(Stored data entries)

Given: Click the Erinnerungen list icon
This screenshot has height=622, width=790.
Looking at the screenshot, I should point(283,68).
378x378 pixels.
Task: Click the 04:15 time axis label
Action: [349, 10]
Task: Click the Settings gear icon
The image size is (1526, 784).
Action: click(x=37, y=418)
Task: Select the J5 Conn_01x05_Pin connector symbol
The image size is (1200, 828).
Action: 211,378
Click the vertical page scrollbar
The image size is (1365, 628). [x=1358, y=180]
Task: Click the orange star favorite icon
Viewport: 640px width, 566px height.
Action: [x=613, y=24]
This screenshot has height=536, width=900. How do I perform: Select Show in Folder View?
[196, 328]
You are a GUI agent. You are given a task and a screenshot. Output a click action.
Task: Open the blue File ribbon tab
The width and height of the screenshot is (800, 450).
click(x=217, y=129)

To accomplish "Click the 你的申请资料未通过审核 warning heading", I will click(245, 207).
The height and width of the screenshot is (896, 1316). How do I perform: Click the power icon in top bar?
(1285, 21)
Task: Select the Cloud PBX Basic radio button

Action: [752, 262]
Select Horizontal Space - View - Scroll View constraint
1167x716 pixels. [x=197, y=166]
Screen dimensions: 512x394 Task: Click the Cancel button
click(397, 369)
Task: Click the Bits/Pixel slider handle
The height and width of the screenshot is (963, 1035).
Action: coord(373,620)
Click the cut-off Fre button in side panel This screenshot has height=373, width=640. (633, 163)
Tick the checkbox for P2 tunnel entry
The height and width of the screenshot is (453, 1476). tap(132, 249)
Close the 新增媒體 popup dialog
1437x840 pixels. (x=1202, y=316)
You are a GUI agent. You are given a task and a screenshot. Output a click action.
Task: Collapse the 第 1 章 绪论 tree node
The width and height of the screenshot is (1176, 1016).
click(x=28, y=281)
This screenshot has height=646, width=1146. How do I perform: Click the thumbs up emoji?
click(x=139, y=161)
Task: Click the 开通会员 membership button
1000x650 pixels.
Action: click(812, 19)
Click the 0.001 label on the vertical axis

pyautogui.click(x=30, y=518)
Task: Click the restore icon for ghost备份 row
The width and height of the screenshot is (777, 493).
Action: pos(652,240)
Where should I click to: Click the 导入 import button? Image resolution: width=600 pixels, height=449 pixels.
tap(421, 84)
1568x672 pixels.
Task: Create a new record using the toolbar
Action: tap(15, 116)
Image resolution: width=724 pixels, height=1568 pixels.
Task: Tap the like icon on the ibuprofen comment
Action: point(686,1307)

Exercise aim: Every entry should be printed again exactly as written.

Solution to this exercise:
Given: Click the Erinnerungen list icon
This screenshot has height=622, width=790.
Looking at the screenshot, I should point(283,68).
378x378 pixels.
Task: Click the 04:15 time axis label
Action: [349, 10]
Task: Click the Settings gear icon
The image size is (1526, 784).
Action: click(x=37, y=418)
Task: Select the J5 Conn_01x05_Pin connector symbol
The image size is (1200, 828).
Action: 211,378
Click the vertical page scrollbar
The image size is (1365, 628). [x=1358, y=180]
Task: Click the orange star favorite icon
Viewport: 640px width, 566px height.
Action: [x=613, y=24]
This screenshot has height=536, width=900. How do I perform: Select Show in Folder View?
[196, 328]
You are a GUI agent. You are given a task and a screenshot. Output a click action.
Task: Open the blue File ribbon tab
The width and height of the screenshot is (800, 450).
click(x=217, y=129)

To accomplish "Click the 你的申请资料未通过审核 warning heading", I will click(245, 207).
The height and width of the screenshot is (896, 1316). How do I perform: Click the power icon in top bar?
(1285, 21)
Task: Select the Cloud PBX Basic radio button

Action: [752, 262]
Select Horizontal Space - View - Scroll View constraint
1167x716 pixels. [x=197, y=166]
Screen dimensions: 512x394 Task: Click the Cancel button
click(397, 369)
Task: Click the Bits/Pixel slider handle
The height and width of the screenshot is (963, 1035).
Action: coord(373,620)
Click the cut-off Fre button in side panel This screenshot has height=373, width=640. (633, 163)
Tick the checkbox for P2 tunnel entry
The height and width of the screenshot is (453, 1476). tap(132, 249)
Close the 新增媒體 popup dialog
1437x840 pixels. (x=1202, y=316)
You are a GUI agent. You are given a task and a screenshot. Output a click action.
Task: Collapse the 第 1 章 绪论 tree node
The width and height of the screenshot is (1176, 1016).
click(x=28, y=281)
This screenshot has height=646, width=1146. How do I perform: Click the thumbs up emoji?
click(x=139, y=161)
Task: Click the 开通会员 membership button
1000x650 pixels.
Action: click(812, 19)
Click the 0.001 label on the vertical axis

pyautogui.click(x=30, y=518)
Task: Click the restore icon for ghost备份 row
The width and height of the screenshot is (777, 493).
Action: pos(652,240)
Where should I click to: Click the 导入 import button? Image resolution: width=600 pixels, height=449 pixels.
tap(421, 84)
1568x672 pixels.
Task: Create a new record using the toolbar
Action: tap(15, 116)
Image resolution: width=724 pixels, height=1568 pixels.
Task: Tap the like icon on the ibuprofen comment
Action: point(686,1307)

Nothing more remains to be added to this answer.